_WHAT THIS TASK INVOLVES_: Two lines in the data below mark the range: the one with "Tap the browser home icon" and the one with "Given: Toggle eye icon in nodule panel header". Return both, along with every line between them, exactly.

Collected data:

━━━

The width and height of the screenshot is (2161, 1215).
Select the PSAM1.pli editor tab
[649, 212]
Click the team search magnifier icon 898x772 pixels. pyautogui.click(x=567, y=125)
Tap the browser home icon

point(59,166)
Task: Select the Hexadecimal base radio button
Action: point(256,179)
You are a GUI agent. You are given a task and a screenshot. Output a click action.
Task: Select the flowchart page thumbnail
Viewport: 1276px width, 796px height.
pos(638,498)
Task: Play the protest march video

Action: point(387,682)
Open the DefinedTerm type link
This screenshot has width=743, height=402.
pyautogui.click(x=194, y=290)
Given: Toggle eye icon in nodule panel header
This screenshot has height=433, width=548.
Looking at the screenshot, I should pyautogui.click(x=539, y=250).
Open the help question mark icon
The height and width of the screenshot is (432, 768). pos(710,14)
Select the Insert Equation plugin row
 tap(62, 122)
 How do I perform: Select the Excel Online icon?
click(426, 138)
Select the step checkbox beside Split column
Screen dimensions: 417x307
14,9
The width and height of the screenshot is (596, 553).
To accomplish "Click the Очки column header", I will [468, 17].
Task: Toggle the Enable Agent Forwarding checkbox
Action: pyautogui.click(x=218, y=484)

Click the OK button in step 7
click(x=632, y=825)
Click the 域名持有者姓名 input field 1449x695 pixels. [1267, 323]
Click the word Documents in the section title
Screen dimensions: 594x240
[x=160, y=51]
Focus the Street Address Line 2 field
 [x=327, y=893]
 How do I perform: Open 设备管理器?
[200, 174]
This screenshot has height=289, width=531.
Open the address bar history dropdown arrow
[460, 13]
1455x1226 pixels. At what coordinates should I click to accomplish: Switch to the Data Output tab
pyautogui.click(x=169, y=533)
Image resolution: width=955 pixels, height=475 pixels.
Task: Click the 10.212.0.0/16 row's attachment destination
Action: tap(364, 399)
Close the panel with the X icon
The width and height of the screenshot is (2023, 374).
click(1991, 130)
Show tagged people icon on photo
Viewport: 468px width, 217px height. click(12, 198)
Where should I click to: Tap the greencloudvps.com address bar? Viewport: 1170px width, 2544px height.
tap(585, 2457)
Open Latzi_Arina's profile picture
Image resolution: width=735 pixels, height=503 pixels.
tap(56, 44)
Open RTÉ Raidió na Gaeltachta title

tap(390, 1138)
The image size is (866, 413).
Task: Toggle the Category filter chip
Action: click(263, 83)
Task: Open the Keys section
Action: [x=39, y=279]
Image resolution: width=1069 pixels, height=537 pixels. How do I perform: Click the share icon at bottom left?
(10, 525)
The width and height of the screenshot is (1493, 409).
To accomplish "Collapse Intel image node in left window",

━━━

_FINAL ANSWER_:
Tap the browser home icon

point(59,166)
Task: Select the Hexadecimal base radio button
Action: point(256,179)
You are a GUI agent. You are given a task and a screenshot. Output a click action.
Task: Select the flowchart page thumbnail
Viewport: 1276px width, 796px height.
pos(638,498)
Task: Play the protest march video

Action: point(387,682)
Open the DefinedTerm type link
This screenshot has width=743, height=402.
pyautogui.click(x=194, y=290)
Given: Toggle eye icon in nodule panel header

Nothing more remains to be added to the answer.